Skocz do zawartości
Polski Portal Literacki

No walcz!


Rekomendowane odpowiedzi

Kiedy malujesz mnie duszą nie zapomnij tam dodać trochę ciała.
Nic się nie stało, jeśli nawet odjechał ci ostatni pociąg do nadmorskich świtów, kaukaskich sosen i nieostrych zakrętów

Zmysły wyostrzone jak miękki ołówek
Znów robię bałagan w pedantycznym porządku świata
Lubię ociekać kilogramem tuszu i skrywać się w cieniu - na powiekach, pod którymi jesteś ...

 

Wykrochmalone koszule i zapachowa choinka w samochodzie
Mimo, że to jest nadal ten sam lipiec, w którym płynęliśmy mosiężną tratwą przez koryto wyschniętej rzeki - słów, zapewnień, soczystych pocałunków i ubieranego pokera

Teraz stoję sama na skrzyżowaniu klepisk
Unosisz się niczym ... tuman kurzu
... Wokół mnie i we mnie ...


Nie mamy sobie już nic do zaszyfrowania, bez uwagi czytamy kod na produkcie - przeterminowanej miłości

Wściekły, wyrzucasz łóżko z dachu naszego penthousa
No właśnie, uwolnijmy się z tych pęt
... na co nam wypchany poliestrową pianką konsumpcjonizm?

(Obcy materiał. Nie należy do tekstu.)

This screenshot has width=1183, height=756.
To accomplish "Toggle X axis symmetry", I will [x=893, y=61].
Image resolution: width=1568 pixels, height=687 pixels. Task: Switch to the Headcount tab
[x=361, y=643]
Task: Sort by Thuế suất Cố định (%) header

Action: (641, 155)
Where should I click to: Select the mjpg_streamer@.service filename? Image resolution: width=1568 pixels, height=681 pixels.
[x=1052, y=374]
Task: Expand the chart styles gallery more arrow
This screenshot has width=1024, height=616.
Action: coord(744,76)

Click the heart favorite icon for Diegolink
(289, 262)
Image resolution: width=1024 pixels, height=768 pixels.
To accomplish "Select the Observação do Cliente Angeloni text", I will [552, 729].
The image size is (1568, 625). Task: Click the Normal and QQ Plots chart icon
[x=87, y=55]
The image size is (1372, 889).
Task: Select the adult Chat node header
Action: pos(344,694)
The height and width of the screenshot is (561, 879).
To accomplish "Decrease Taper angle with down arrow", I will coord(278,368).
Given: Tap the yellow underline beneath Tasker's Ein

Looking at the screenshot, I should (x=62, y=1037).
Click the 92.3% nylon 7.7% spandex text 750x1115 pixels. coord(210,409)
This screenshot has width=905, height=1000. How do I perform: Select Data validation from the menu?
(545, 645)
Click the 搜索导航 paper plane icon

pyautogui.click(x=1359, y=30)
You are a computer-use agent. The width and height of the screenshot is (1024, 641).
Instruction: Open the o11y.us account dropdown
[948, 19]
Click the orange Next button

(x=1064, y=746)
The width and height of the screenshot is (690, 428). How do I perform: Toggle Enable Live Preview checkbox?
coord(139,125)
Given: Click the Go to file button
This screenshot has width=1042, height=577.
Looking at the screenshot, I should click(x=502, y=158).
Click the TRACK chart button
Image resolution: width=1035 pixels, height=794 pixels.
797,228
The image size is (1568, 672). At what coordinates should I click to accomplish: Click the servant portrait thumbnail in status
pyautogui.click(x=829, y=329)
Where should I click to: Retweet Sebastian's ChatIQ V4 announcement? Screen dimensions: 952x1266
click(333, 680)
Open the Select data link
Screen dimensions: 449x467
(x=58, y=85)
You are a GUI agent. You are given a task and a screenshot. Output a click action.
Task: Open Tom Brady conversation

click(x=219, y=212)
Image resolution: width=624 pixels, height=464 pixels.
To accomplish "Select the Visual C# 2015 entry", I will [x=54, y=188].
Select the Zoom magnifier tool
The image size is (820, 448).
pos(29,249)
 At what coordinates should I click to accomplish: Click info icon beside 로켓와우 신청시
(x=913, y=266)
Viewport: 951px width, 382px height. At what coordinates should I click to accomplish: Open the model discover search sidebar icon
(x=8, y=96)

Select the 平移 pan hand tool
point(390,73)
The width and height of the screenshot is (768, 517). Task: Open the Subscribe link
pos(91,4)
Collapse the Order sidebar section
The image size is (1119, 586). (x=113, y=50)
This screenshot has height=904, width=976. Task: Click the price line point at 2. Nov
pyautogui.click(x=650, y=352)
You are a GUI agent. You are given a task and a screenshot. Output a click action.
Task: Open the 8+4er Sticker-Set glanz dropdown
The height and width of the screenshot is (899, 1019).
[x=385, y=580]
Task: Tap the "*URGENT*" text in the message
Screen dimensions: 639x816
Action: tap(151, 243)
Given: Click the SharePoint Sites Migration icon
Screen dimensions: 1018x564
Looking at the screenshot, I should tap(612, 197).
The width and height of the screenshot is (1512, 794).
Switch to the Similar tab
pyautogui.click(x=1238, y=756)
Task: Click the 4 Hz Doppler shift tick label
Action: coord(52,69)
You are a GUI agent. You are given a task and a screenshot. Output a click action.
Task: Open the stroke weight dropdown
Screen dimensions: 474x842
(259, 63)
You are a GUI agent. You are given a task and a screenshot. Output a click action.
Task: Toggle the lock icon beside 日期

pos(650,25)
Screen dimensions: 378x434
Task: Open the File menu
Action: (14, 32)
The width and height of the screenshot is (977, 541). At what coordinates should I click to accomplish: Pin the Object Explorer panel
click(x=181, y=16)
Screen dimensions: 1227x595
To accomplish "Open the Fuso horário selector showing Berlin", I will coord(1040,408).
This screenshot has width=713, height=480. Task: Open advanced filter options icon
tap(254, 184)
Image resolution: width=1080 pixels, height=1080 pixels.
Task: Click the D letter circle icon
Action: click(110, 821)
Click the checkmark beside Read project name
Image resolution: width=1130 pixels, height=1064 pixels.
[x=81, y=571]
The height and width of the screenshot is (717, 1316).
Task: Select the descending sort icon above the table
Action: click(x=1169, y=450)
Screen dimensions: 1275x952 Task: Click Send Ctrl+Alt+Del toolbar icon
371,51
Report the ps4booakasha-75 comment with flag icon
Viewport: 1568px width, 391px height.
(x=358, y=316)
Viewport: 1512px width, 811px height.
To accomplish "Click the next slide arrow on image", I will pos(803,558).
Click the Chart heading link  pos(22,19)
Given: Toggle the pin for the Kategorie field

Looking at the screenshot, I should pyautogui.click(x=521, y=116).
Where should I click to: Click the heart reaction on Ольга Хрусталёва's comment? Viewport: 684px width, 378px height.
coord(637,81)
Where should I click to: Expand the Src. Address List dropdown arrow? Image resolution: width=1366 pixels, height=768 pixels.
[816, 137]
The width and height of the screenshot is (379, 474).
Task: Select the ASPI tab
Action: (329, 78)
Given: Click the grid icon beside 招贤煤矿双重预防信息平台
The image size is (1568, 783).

Zakładasz spodnie, fusy z kawy wylewasz prosto na ścianę, rzucasz moim sercem o podłogę ...
A ściana działowa.

 

Czy słyszałeś kiedyś, żeby ksiądz miał na imię Romeo?
Ja znam dziwkę o imieniu Maryja.
Modlą się czasami tym samym psalmem, ale na innych balkonach.

 

A, i wyrzuć kod do klatki. Ryś swoim ogonem namaluje mi ładniejszy portret
Z krwi i kości.

Masz ochotę na sałatkę z talku?

Pokój pełen pierza i kawałków porozrywanej garderoby
Stoimy przed sobą prawie całkiem nadzy
Nie jesteśmy w stanie rzucić tylko jednej jej części
Rękawicy.

Odnośnik do komentarza
Udostępnij na innych stronach

Ożeż, ile słów, ile energii przelanej na słowa, znaczeń, myśli - koncertowe porównania, krzyczysz walcz, a ja pisz, pisz!

Twoje wiersze są jak ogień parzą i ogrzewają, realizm z fantazją, jak mieszanka wybuchowa, ta różnorodność przerasta mnie o głowę. Dlatego tak nieczęsto komentuję. Są po prostu żywiołowe, ale czytam, czytam, czytam!

Pozdrawiam :) 

 

Edytowane przez Gość (wyświetl historię edycji)
Odnośnik do komentarza
Udostępnij na innych stronach

Jeśli chcesz dodać odpowiedź, zaloguj się lub zarejestruj nowe konto

Jedynie zarejestrowani użytkownicy mogą komentować zawartość tej strony.

Zarejestruj nowe konto

Załóż nowe konto. To bardzo proste!

Zarejestruj się

Zaloguj się

Posiadasz już konto? Zaloguj się poniżej.

Zaloguj się


×
×
  • Dodaj nową pozycję...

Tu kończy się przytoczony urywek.